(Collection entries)
- - - - - - -

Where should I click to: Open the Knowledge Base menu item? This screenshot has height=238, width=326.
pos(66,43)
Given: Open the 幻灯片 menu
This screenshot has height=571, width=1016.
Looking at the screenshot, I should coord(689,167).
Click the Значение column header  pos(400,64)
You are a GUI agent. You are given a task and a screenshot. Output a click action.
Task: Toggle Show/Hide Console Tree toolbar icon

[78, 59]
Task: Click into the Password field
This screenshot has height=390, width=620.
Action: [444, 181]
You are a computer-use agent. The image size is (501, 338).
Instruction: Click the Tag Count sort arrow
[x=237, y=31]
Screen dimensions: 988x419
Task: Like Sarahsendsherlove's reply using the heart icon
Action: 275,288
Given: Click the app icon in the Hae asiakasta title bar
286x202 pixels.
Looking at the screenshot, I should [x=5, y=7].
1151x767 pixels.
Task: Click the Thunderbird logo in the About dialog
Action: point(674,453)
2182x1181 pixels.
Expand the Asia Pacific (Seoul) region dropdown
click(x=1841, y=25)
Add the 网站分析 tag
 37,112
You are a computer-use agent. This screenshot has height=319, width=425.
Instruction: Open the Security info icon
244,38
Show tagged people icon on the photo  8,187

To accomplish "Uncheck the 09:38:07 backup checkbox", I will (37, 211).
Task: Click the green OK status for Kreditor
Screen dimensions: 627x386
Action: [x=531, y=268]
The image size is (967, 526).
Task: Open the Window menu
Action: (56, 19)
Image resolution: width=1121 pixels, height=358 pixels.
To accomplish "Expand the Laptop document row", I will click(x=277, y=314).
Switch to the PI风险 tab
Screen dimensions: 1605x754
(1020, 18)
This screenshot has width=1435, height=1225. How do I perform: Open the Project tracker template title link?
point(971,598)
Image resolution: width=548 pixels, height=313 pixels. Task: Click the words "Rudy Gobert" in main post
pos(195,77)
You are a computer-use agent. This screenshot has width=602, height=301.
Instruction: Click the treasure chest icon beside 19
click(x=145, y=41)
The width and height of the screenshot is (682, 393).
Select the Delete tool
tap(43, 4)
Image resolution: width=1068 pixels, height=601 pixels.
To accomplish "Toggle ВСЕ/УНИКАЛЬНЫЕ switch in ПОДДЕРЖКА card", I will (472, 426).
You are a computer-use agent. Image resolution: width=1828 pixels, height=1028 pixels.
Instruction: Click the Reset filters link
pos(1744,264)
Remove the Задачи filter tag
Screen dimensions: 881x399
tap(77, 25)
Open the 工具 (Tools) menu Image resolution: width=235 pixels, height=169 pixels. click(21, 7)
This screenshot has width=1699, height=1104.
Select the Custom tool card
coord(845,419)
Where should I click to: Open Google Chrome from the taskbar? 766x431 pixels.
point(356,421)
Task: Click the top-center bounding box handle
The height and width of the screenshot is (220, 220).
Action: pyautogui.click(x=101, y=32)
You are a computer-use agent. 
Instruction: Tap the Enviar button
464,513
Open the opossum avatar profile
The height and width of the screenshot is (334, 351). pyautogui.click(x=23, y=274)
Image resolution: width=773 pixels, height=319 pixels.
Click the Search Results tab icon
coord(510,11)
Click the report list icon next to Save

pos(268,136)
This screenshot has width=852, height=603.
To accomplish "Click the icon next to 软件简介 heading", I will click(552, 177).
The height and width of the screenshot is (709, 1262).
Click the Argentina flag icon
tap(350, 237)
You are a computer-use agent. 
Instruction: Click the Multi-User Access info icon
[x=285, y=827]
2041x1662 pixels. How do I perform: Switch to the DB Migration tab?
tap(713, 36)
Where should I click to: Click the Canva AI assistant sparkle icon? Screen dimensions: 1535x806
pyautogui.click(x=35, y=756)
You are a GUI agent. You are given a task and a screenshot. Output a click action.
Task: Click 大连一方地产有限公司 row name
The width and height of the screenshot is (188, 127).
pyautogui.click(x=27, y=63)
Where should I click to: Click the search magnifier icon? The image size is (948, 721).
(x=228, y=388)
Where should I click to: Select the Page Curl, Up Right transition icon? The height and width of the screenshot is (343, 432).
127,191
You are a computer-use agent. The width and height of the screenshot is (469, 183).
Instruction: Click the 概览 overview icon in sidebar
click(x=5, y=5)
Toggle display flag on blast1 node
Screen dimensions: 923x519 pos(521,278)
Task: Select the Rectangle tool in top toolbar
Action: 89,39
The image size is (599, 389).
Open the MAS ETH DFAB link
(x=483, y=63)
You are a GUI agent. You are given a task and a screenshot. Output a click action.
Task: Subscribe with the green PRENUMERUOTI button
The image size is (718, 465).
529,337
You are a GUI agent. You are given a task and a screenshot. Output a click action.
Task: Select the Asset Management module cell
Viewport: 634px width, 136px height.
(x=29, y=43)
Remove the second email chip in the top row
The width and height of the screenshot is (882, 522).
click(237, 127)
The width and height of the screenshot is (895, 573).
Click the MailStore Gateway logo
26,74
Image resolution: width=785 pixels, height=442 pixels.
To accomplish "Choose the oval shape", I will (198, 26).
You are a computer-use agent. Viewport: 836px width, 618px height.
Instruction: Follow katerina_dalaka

- - - - - - -

PROBLEM DESCRIPTION: Edit the data from the line holding "The width and height of the screenshot is (682, 393)." through the line holding "point(356,421)", inclusive, so that "Delete tool" becomes "Eraser tool" and nothing else changes. Give back only those lines.

TASK SOLUTION:
The width and height of the screenshot is (682, 393).
Select the Eraser tool
tap(43, 4)
Image resolution: width=1068 pixels, height=601 pixels.
To accomplish "Toggle ВСЕ/УНИКАЛЬНЫЕ switch in ПОДДЕРЖКА card", I will (472, 426).
You are a computer-use agent. Image resolution: width=1828 pixels, height=1028 pixels.
Instruction: Click the Reset filters link
pos(1744,264)
Remove the Задачи filter tag
Screen dimensions: 881x399
tap(77, 25)
Open the 工具 (Tools) menu Image resolution: width=235 pixels, height=169 pixels. click(21, 7)
This screenshot has width=1699, height=1104.
Select the Custom tool card
coord(845,419)
Where should I click to: Open Google Chrome from the taskbar? 766x431 pixels.
point(356,421)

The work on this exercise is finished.